Sotto le sue ali
11 dicembre 2024
Mt 23,33-39
In quel tempo, Gesù disse agli scribi e ai farisei: 33Serpenti, razza di vipere, come potrete sfuggire alla condanna della Geènna?
34Perciò ecco, io mando a voi profeti, sapienti e scribi: di questi, alcuni li ucciderete e crocifiggerete, altri li flagellerete nelle vostre sinagoghe e li perseguiterete di città in città; 35perché ricada su di voi tutto il sangue innocente versato sulla terra, dal sangue di Abele il giusto fino al sangue di Zaccaria, figlio di Barachia, che avete ucciso tra il santuario e l'altare. 36In verità io vi dico: tutte queste cose ricadranno su questa generazione. 37Gerusalemme, Gerusalemme, tu che uccidi i profeti e lapidi quelli che sono stati mandati a te, quante volte ho voluto raccogliere i tuoi figli, come una chioccia raccoglie i suoi pulcini sotto le ali, e voi non avete voluto! 38Ecco, la vostra casa è lasciata a voi deserta! 39Vi dico infatti che non mi vedrete più, fino a quando non direte:
Benedetto colui che viene nel nome del Signore!».
Con il testo odierno si conclude la lunga requisitoria di Gesù alle guide religiose giudaiche del suo tempo che occupa l’intero capitolo 23 di Matteo. Nei giorni scorsi abbiamo già notato la durezza di queste parole che veicolano un giudizio di condanna apparentemente senza appello; restiamo come disorientati, non riuscendo a riconoscervi il Gesù della montagna che predica l’amore e il perdono.
Ma che cosa ci fa sembrare “eccessivo” questo linguaggio: il nostro spirito di condiscendenza e tolleranza o piuttosto la nostra poca passione per Dio e i fratelli, la nostra indifferenza?
Il brano pone una riflessione sul dramma di Israele e al tempo stesso contiene un ammonimento alla chiesa e a noi discepoli che siamo facilmente portati a pensare che non ci riguardi. Vi sono rievocati i profeti e la loro sorte dolorosa nel cui solco Gesù colloca il suo ministero. L’intensità del lamento riflette quella del suo coinvolgimento interiore nel dramma di un’offerta di salvezza che viene sistematicamente rifiutata dal popolo al quale egli è stato inviato, che ha servito senza risparmiarsi come il pastore che sente compassione per le sue pecore stanche e ferite.
È da questa sollecitudine che scaturisce lo sfogo di Gesù per tutti coloro che un certo tipo di insegnamento anziché aiutare finisce per ostacolare; che restano vittime della mancanza di giustizia; che si smarriscono seguendo “guide cieche” che “dicono e non fanno”. Qui, più specificatamente, si rivela l’atteggiamento contraddittorio di chi, dissociandosi dalle colpe dei padri, innalza monumenti ai profeti di ieri ormai inoffensivi, mentre respinge e perseguita quelli di oggi.
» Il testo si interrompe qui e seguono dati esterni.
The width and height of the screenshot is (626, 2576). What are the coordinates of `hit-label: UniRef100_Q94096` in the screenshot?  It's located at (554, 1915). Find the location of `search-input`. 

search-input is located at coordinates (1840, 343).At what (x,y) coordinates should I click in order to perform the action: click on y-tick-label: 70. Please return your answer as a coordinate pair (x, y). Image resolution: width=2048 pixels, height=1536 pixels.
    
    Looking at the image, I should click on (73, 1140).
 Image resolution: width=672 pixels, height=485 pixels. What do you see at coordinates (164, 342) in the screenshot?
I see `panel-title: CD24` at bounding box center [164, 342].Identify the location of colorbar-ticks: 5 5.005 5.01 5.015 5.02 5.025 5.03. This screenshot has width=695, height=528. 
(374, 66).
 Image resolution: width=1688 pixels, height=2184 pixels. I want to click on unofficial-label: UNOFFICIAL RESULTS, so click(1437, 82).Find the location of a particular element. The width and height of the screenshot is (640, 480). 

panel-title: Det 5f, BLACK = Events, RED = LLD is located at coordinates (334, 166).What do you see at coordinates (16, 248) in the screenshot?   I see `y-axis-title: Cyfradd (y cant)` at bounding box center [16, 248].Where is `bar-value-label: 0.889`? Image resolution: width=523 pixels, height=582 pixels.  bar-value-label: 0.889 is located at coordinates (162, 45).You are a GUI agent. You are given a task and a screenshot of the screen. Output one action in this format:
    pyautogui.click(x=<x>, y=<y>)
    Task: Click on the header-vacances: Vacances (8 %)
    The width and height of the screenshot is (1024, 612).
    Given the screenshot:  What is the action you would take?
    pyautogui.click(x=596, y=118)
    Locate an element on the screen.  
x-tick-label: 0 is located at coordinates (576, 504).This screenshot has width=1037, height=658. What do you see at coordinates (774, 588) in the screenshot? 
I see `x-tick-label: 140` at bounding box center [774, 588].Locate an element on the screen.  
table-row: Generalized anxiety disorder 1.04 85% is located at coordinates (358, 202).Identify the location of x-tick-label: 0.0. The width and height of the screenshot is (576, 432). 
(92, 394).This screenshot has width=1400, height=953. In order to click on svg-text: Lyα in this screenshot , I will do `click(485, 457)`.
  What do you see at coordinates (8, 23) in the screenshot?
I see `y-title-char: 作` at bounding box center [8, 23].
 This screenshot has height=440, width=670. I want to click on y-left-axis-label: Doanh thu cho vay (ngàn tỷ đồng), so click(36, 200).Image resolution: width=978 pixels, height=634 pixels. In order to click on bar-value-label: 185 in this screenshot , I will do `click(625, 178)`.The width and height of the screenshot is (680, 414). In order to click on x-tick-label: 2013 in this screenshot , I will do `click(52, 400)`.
A costoro Gesù domanda la conversione del cuore attraverso cui è possibile riconoscersi solidali con tutta un’antica storia di peccato dalla quale solo l’intervento di Dio può salvarci. Siamo noi “questa generazione”! Il male, nelle sue molteplici deviazioni, è accovacciato in noi e va riconosciuto come tale (cf. Gen 4,7).
“Gerusalemme, Gerusalemme…”. Il giudizio di condanna lascia spazio a un lamento accorato. Gesù si rivolge a Gerusalemme personificata e ripete per due volte il suo nome, rivelando una profondità di sofferenza che è commisurata all’intensità dell’amore per la città e il popolo. La sua misericordia ci avvolge come i pulcini sotto le ali di una chioccia; e ne saremo avvolti fino a quando lo riconosceremo come il “Benedetto che viene nel nome del Signore”. Un’affermazione, questa, che sembra far trapelare uno spiraglio di speranza sul giudizio di condanna appena pronunciato. Al di là della giustizia e dell’ira, c’è il mistero della compassione.
“Già nei profeti l’annuncio della salvezza è fuori contesto, ha sempre qualcosa di inopinato proprio perché non si fonda sull’iniziativa dell’uomo, su una capacità di uscire dal suo peccato, ma su un intervento gratuito della misericordia di Dio. Qui, come nell’Antico Testamento, l’invettiva resta espressione di amore, che non ci sottrae al giudizio, ma proprio attraverso il giudizio, per vie misteriose che Dio solo conosce, vuole portarci alla salvezza” (V. Fusco). In questo tempo di Avvento rinsaldiamo i nostri cuori in forza di questa speranza!